Passage shown |
—————

(Fwd) Condorcet counter-example (fwd)

Steve Eppley seppley at alumni.caltech.edu
Fri Apr 5 19:53:47 PST 1996

(Rob, did you intentionally remove the [EM] subject prefix, or did 
eskimo.com do that accidentally?)

Mike Ossipoff wrote:
>Weighted Voting, where voters assign point scores to
>the alternatives, and the alternative getting the most points wins,
>may meet IIAC, which Saari referred to as the Twins Test, but it
>fails the Majority Winner Criterion: Only the points systems can
>fail to elect an alternative that is the favorite of a majority
>of the voters, and which those voters indicate on their ballots
>as their favorite (as by giving the highest point score to, or
>by ranking 1st).

I think Saari would say the Majority Winner Criterion is 
inappropriate in the example he provided.  I asked him about a less 
extreme example, where the apple lovers don't love chocolate almost 
as much as apple:

   ,--------------------- apple
   |    ,---------------- chocolate
  +99  50  apple lovers
  -50  99  chocoholics

I had presumed he'd say chocolate is the group preference here too,
but he replied he wouldn't say that either one is the preference. 
I've asked him to let me know where the dividing line is.

—————

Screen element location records
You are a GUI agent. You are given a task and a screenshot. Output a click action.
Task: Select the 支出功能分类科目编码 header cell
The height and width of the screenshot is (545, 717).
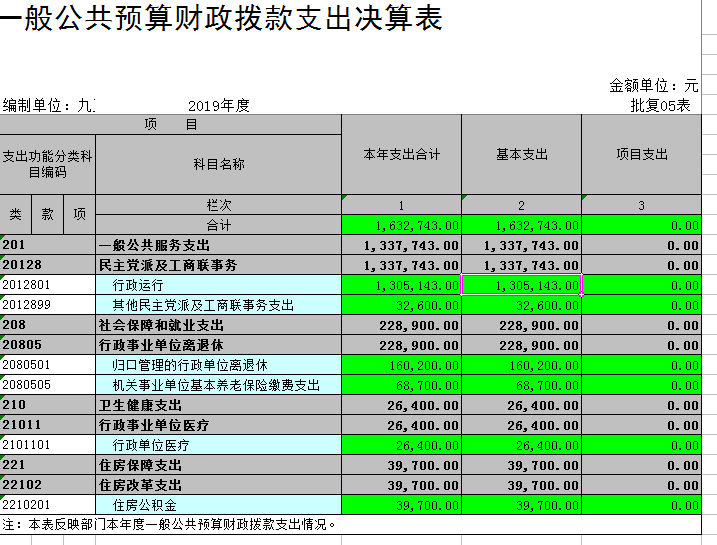click(47, 164)
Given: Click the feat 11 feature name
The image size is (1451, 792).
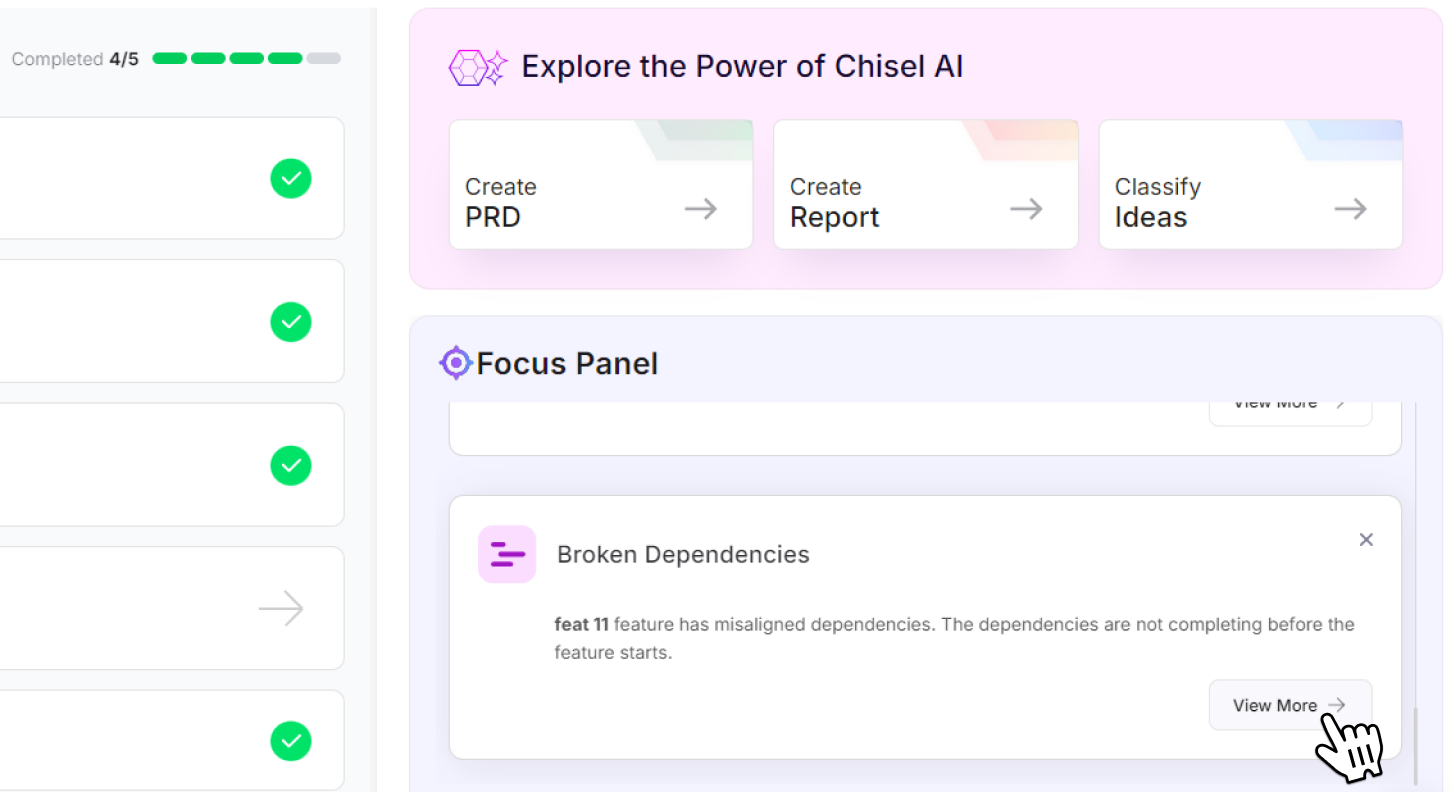Looking at the screenshot, I should click(581, 625).
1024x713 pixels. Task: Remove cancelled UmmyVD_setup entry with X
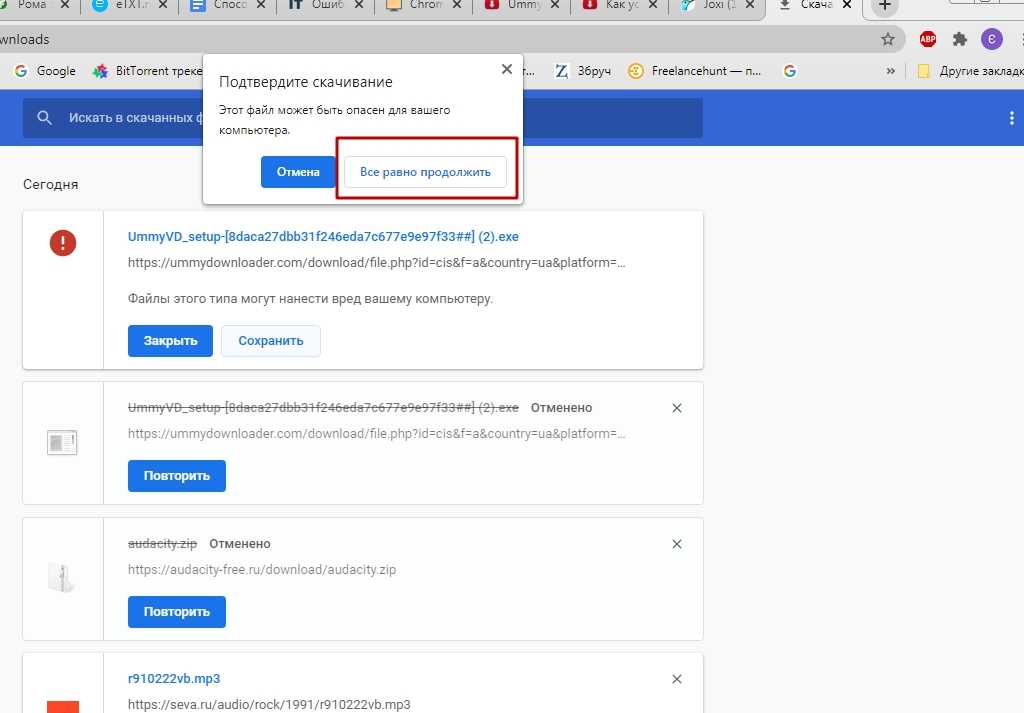pyautogui.click(x=677, y=408)
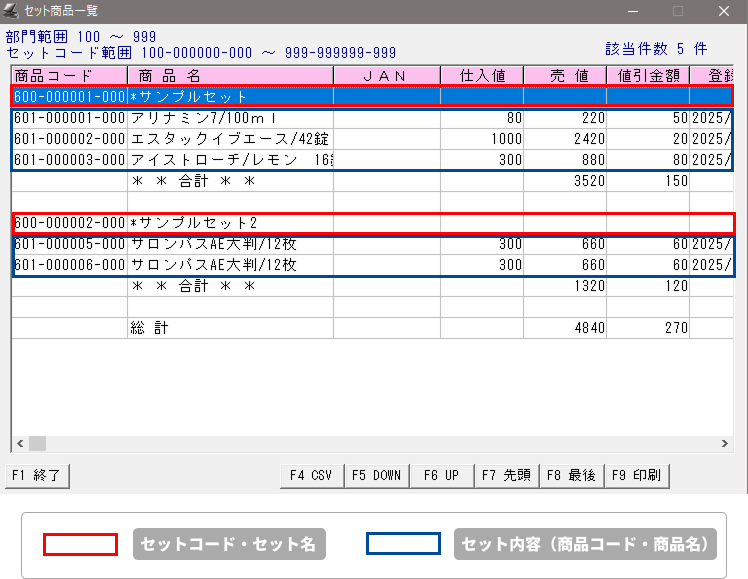
Task: Click the JAN column header
Action: pyautogui.click(x=386, y=75)
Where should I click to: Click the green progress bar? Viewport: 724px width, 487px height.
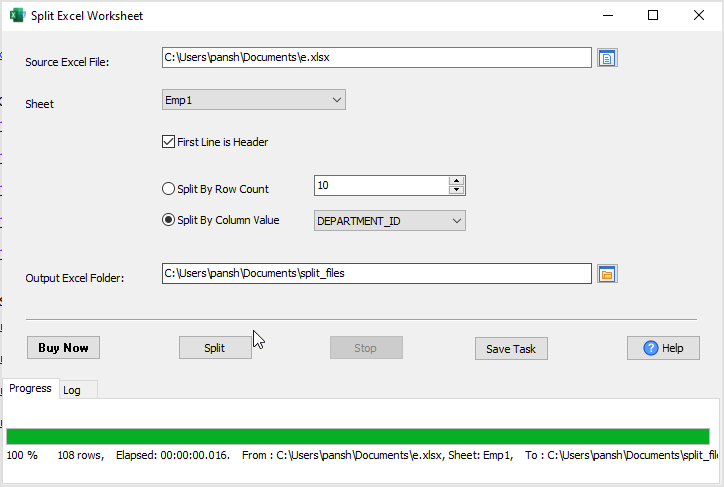tap(357, 436)
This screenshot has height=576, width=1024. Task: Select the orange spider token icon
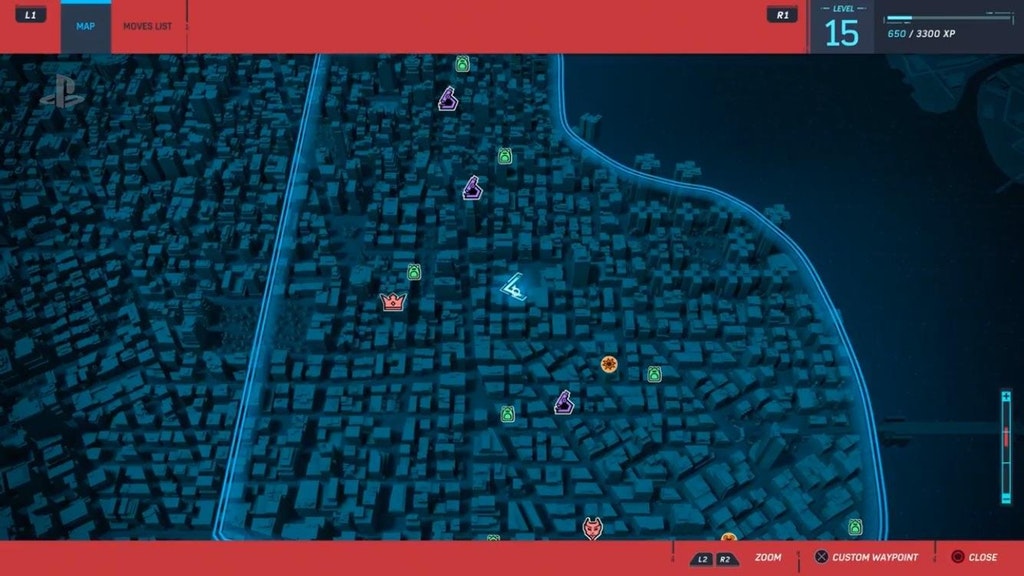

—————

What to do | Return the stretch of the Condorcet post starting at the words "I think Saari" and stopping after "dividing line is.", copied word for word.

Worked answer |
I think Saari would say the Majority Winner Criterion is 
inappropriate in the example he provided.  I asked him about a less 
extreme example, where the apple lovers don't love chocolate almost 
as much as apple:

   ,--------------------- apple
   |    ,---------------- chocolate
  +99  50  apple lovers
  -50  99  chocoholics

I had presumed he'd say chocolate is the group preference here too,
but he replied he wouldn't say that either one is the preference. 
I've asked him to let me know where the dividing line is.